**Ausgewählter Textauszug:**
○ ○ ○ ○ ○
Verleihung des Körperschaftsstatus und Abitur – Äpfel und Birnen?
Natürlich ist die Verleihung des Körperschaftsstatus etwas anderes als die Aushändigung der Allgemeinen Hochschulreife. Mit dem Körperschaftsstatus geht die Übertragung von originären Hoheitsrechten (z. B. dem Steuererhebungsrecht) der Länder einher. Ein stückweit delegiert das Land etwas von seiner „Staatsgewalt“ an eine religiöse Gemeinschaft, auch wenn diese hierdurch nicht in die Staatsorganisation eingegliedert wird. So unterliegen inkorporierte Religionsgemeinschaften nicht der staatlichen Aufsicht und nehmen keine Staatsaufgaben wahr (Rn. 91). Vor dem Hintergrund der Eigenstaatlichkeit der Länder macht es Bauchschmerzen anzunehmen, Berlin könne faktisch über die Verleihung von Hoheitsrechten Bremens entscheiden (Rn. 116, 117).
○ ○ ○ ○ ○
**Datenauszug:**
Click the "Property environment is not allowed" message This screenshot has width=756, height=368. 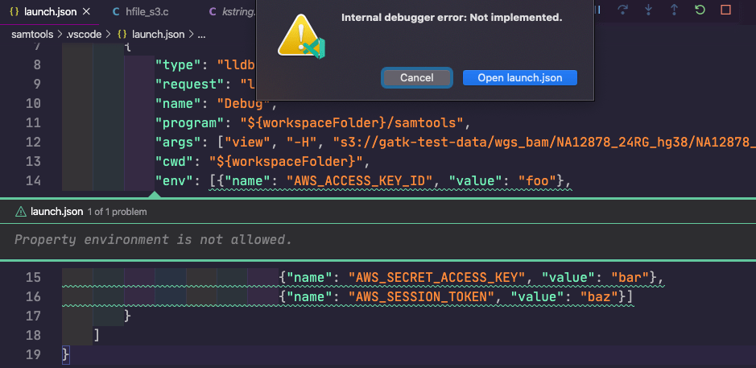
○ ○ ○ ○ ○
**Übungsaufgaben:**
#1 Übersetze diesen Satz aus dem Textauszug ins Englische: „Mit dem Körperschaftsstatus geht die Übertragung von originären Hoheitsrechten (z. B. dem Steuererhebungsrecht) der Länder einher.“
#2 Welches Beispiel für ein originäres Hoheitsrecht der Länder nennt der Textauszug?

**Ergebnisse:**
#1 The corporate status entails the transfer of original sovereign rights of the federal states (e.g., the right to levy taxes).

#2 Das Steuererhebungsrecht.